The shelves are almost completely stocked, a last dab of paint is drying here and there and workers are scurrying about tidying up the new Whole Foods Market in West Ashley ahead of its grand opening Wednesday.
The upscale supermarket generally welcomes about 500 people through its doors immediately after it opens. Store manager Debbie Pelkie hopes it's more like a 1,000 standing outside.
Pelkie doesn't want a parking or traffic problem, but says it would be nice to see high demand for the Charleston region's second Whole Foods Market.
"The more, the merrier," she said.
The parking lot — shared by other merchants, including Doscher's IGA supermarket — has room for just over 300 cars. To handle the expected rush of customers early Wednesday, Charleston Police Department will have officers in the area and will manually work traffic lights on Savannah Highway at Farmfield Drive, West Oak Forest Drive and Parkwood Estates if necessary.
"They will work to keep traffic flowing if they have to," Pelkie said.
In the parking lot, the store will use valets to direct people to open spaces on opening day.
Whole Foods' 140 employees won't be parking there.
During the first couple of weeks, and possibly longer, they will be parking down the street at Ashley River Baptist Church.
As some workers direct traffic and crowds gather outside to help launch the new store, employees will gather around a table inside for the traditional breaking of a massive loaf of bread before the new grocer opens. What's not eaten will be donated to charity.
Shoppers will find samples throughout the store and vendors talking about their products into the weekend.

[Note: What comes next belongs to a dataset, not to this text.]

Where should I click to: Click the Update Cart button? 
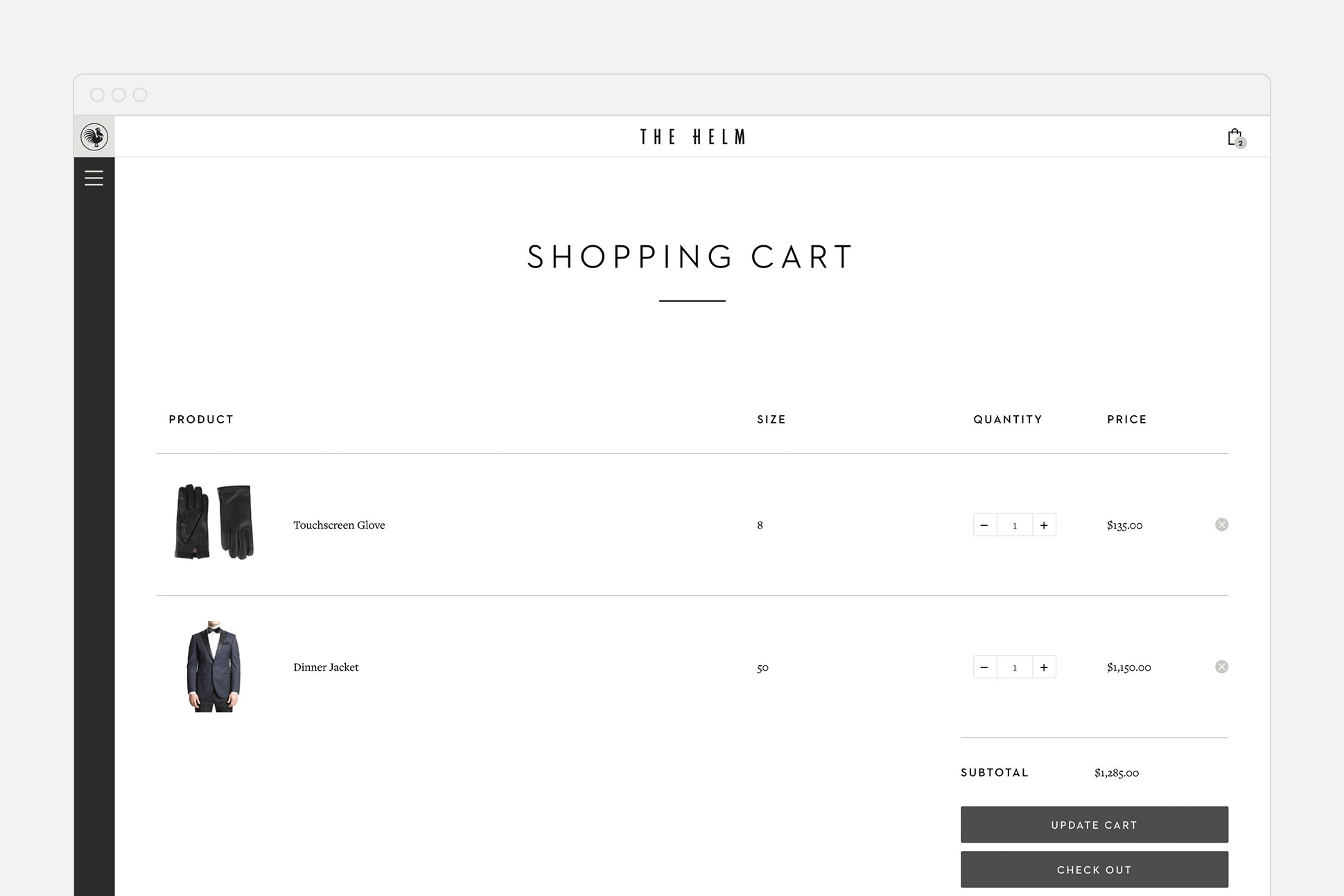1094,825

In the deli section, Belinda Kowalski stocked the shelves Tuesday. She called last-minute preparations "organized chaos," but said the store will be ready.
"I think it's a great addition to West Ashley," she said.

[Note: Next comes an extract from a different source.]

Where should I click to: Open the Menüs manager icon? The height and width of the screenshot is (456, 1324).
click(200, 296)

Nearby, workers waited in line for pizza while a speaker on a display case pumped out Parliament singing "Flash Light." Not to worry, longtime Whole Foods shoppers, this was for employees only. Traditional shopping music will be playing Wednesday inside and under the awning for outside diners.

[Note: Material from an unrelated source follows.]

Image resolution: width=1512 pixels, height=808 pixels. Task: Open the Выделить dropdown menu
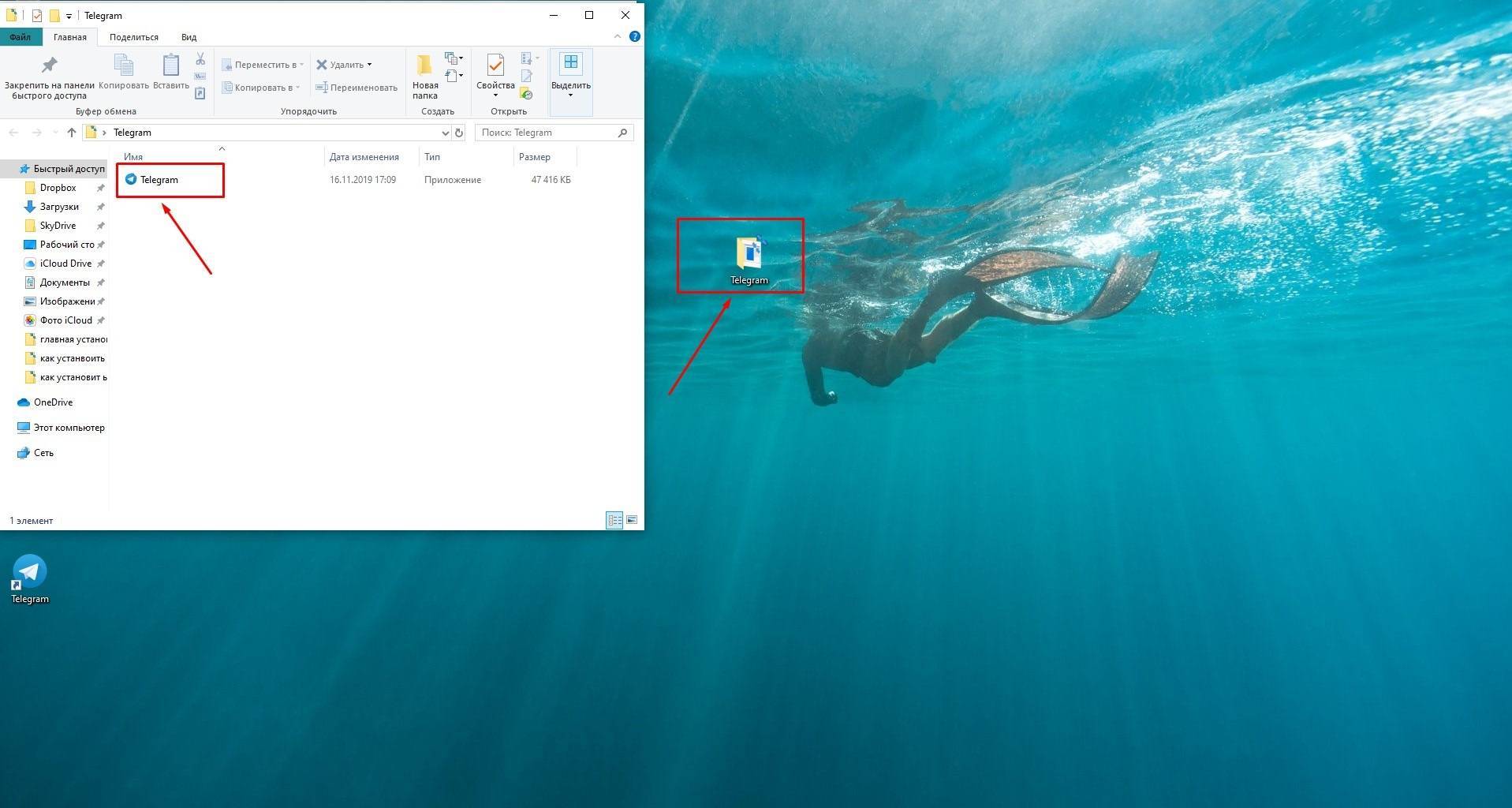(x=570, y=95)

In preparation for the opening, most of the store's local workforce was allowed to stay home Tuesday to rest up before the launch. Many of the workers inside — hoisting a "Local" banner over fresh tomatoes or throwing a tarp over potatoes and onions to keep them fresh — came from the company's regional office in Atlanta.
"As far as I can tell it's one of the best stores I've seen in a long time," said Tony Deserto, the company's regional prepared foods coordinator who has worked on 28 store openings in 10 years.
Heather Hall, a 12-year veteran of the company who coordinates produce and floral arrangements out of Atlanta, said fresh fruits, vegetables and flowers are the last thing to be put on display, but they will be the first thing customers see when they walk through the door.
She plans to get an early start around 4 a.m. to finish out the fresh berry cases, the last items set out before the store opens.
"It's looking very good," Hall said.
Charleston Mayor John Tecklenburg called the store's opening another step in the revitalization of West Ashley.